Italy's 10-year government bond yield ticked up 2 basis points (bps) to 2.11 percent, pushing its gains for the day to 9 bps. The spread over Spanish equivalents was at 56 bps, its widest close since February 2012.
Rabobank strategist Lyn Graham-Taylor said it was still unlikely that 5-Star would take power given their support is at about 28 percent in opinion polls.
"However, the flip side is that it also means that Italian governments will likely continue to be formed of disparate coalitions and so it will remain difficult to implement reforms," he said.
The yield on Portugal's 10-year government bond
meanwhile hit 4 percent for the first time in two weeks after the ruling, up 15 bps on the day. Investors tend to sell lower-rated "peripheral" euro zone bonds when there are any concerns over the future of the single currency bloc.
Snap elections in Italy would add to the list of countries in the bloc going to the polls this year that have put political risk firmly in the spotlight following anti-establishment votes that rocked the US and Britain last year.
German yields hit six-week highs on Wednesday, as hopes that US President Donald Trump will push ahead with fiscal spending reignited reinflation bets and an ECB official said the central bank may start planning an exit from its stimulus programme.

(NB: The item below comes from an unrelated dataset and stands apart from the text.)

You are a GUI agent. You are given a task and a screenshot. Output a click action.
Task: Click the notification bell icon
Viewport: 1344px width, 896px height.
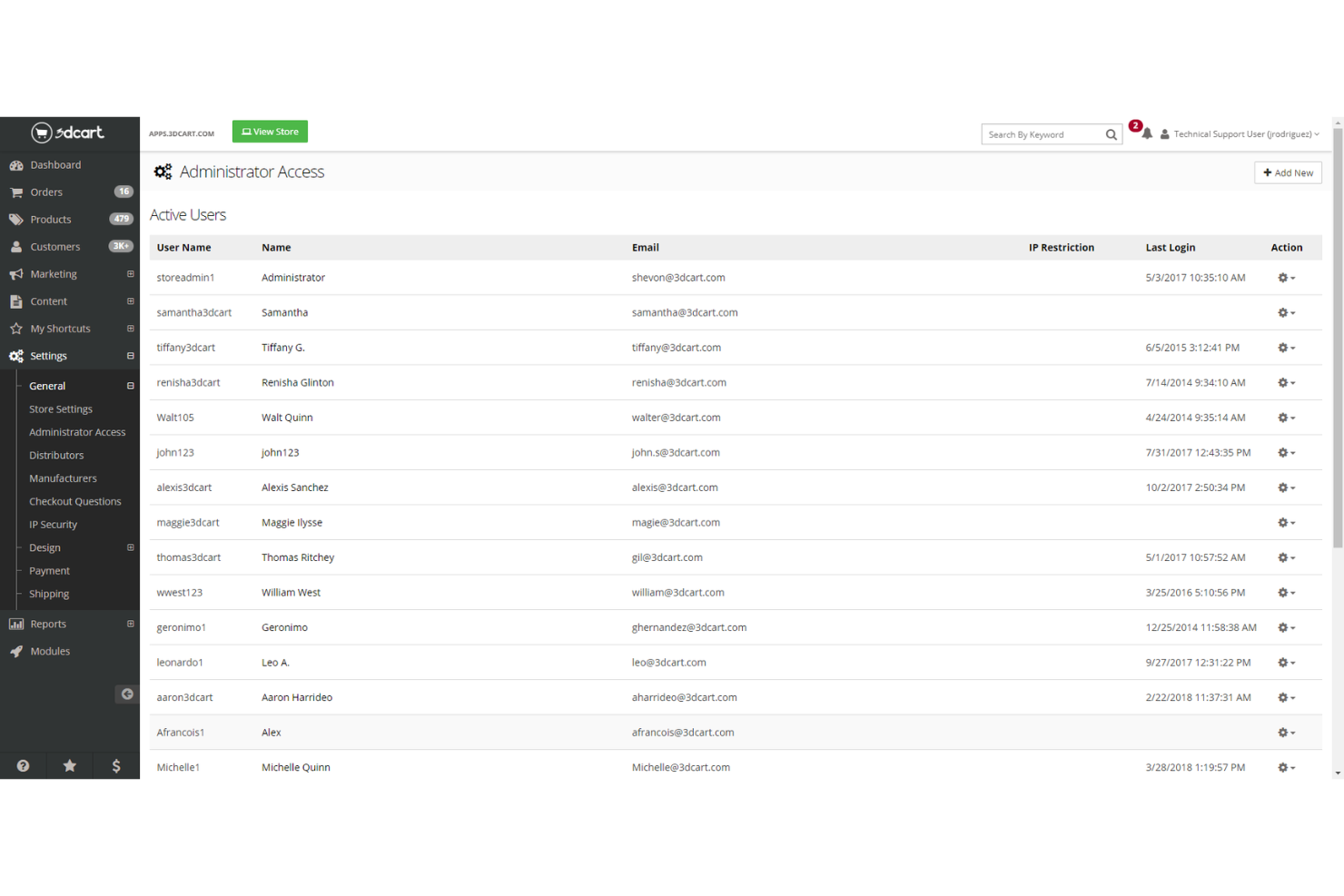(1146, 133)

Euro zone bond markets also faced pressure from new supply, with Germany selling 30-year debt and euro zone bailout fund, the European Stability Mechanism selling 3.5 billion euros of 30-year bonds.
Strong gains in world stocks, fuelled by Trump's economic policies, dented demand for safe-haven debt.
Trump signed two executive orders on Tuesday to move forward with building the Keystone XL and Dakota Access oil pipelines, rolling back major Obama administration environmental actions in favour of expanding energy infrastructure.
He also met with the heads of US automakers to push for more cars to be built in the United States.
"The fact that Trump is taking action, such as the pipeline deals, has raised confidence that he will fulfil other parts of the economic policies he's flagged," Credit Agricole European fixed income strategist Orlando Green said.
The 10-year Bund yield, the benchmark for borrowing costs in the euro zone, rose 7 bps to 0.40 percent, its highest level in six weeks.
French 10-year bond yields climbed to a one-year high at around 0.98 percent, while other euro zone equivalents were 7-10 bps higher on the day.
Analysts said debt markets were also unnerved by comments from ECB Executive Board Member Sabine Lautenschlaeger.
She said on Tuesday the ECB could start planning an exit from its unprecedented stimulus programme in a rare public discussion about ending the bond-buying scheme.